Can Ultrasound rule out a pneumothorax?





Clinical Scenario

You are allerted for a level 3 trauma from the mountain, a cyclist has fallen going down hill.
You prepar the shock room with everything you may need, dress up, and wait.
A 25 y/o cyclist arrives completely immobilized, you immidiately start to  perform ABCDE as you learned in your recent ATLS course (you feel confident).

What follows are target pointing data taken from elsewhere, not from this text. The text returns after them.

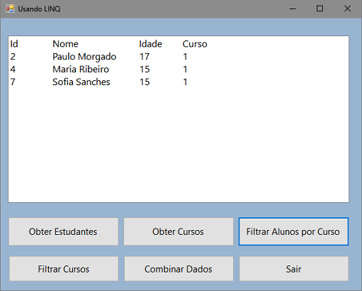Select the Sofia Sanches list entry
Viewport: 362px width, 291px height.
pos(179,82)
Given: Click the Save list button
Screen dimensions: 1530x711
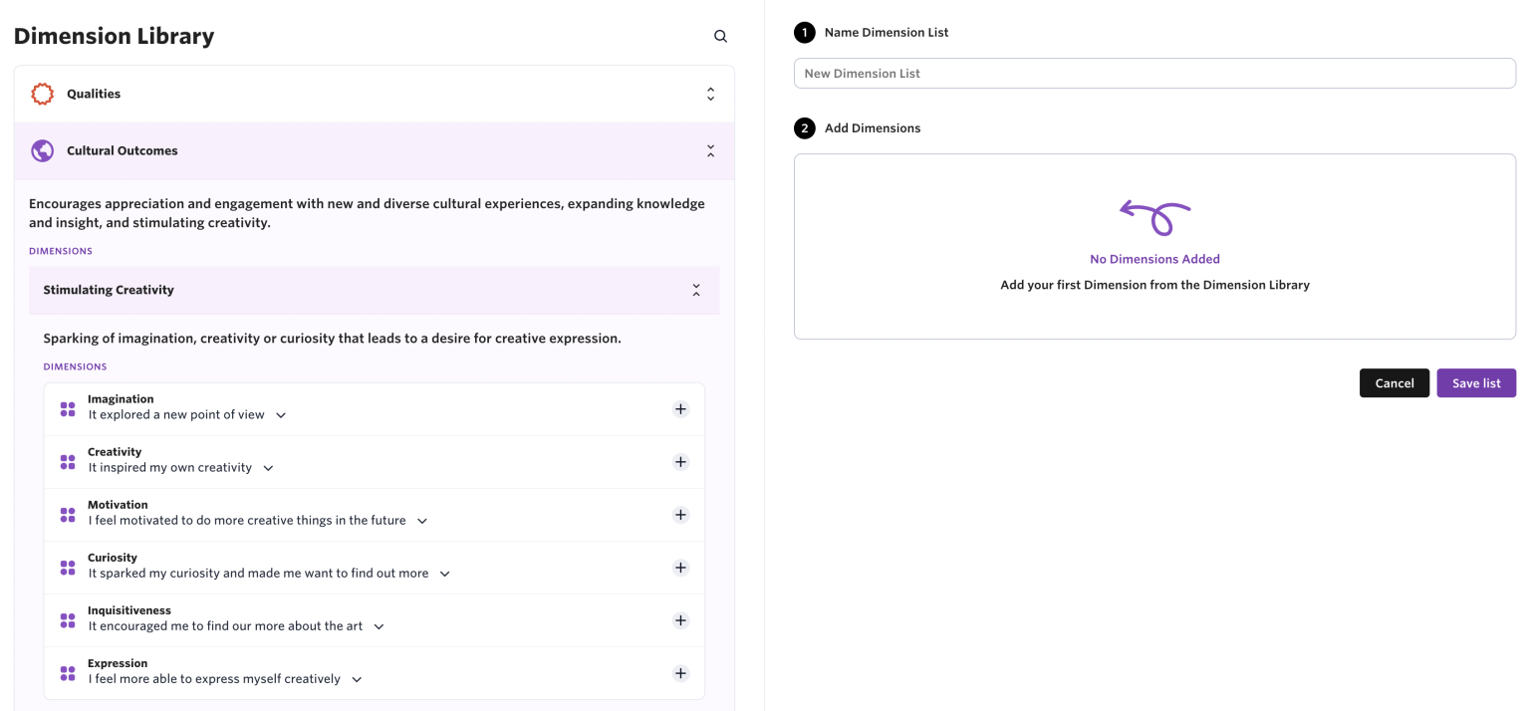Looking at the screenshot, I should [1476, 382].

First stop is a possible problem in “B” (breathing): he has an ecchimosis on the right emithorax, not crepitation, maybe there is a less vescicular murmur on the same side, but you are not sure (the shock room is very crowded an noisy!), he is slightely tachypnoic (RR is 24), O2 saturation is 96%. …you go on….in “E” (Exposure) you find an exposed, bleeding, thigh bone fracture that surly is going to need surgery, at the moment you stop the bleeding, stabilize, allert orthopedic…ect…

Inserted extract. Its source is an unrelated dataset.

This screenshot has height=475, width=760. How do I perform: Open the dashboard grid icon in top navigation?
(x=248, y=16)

FAST is normal. You ask for X-Ray : anteroposterior (AP) chest x-ray, pelvis and thigh bone. Confirmed exposed fracture, no signs of pneumothorax, surgery room is ready…
You recently have reeded the previous post and you don't feel confident about a negative thorax x ray, so you decide to “extend” your FAST and on the right emithorax you find a "lung point"...


are you going to let this patient be intubated?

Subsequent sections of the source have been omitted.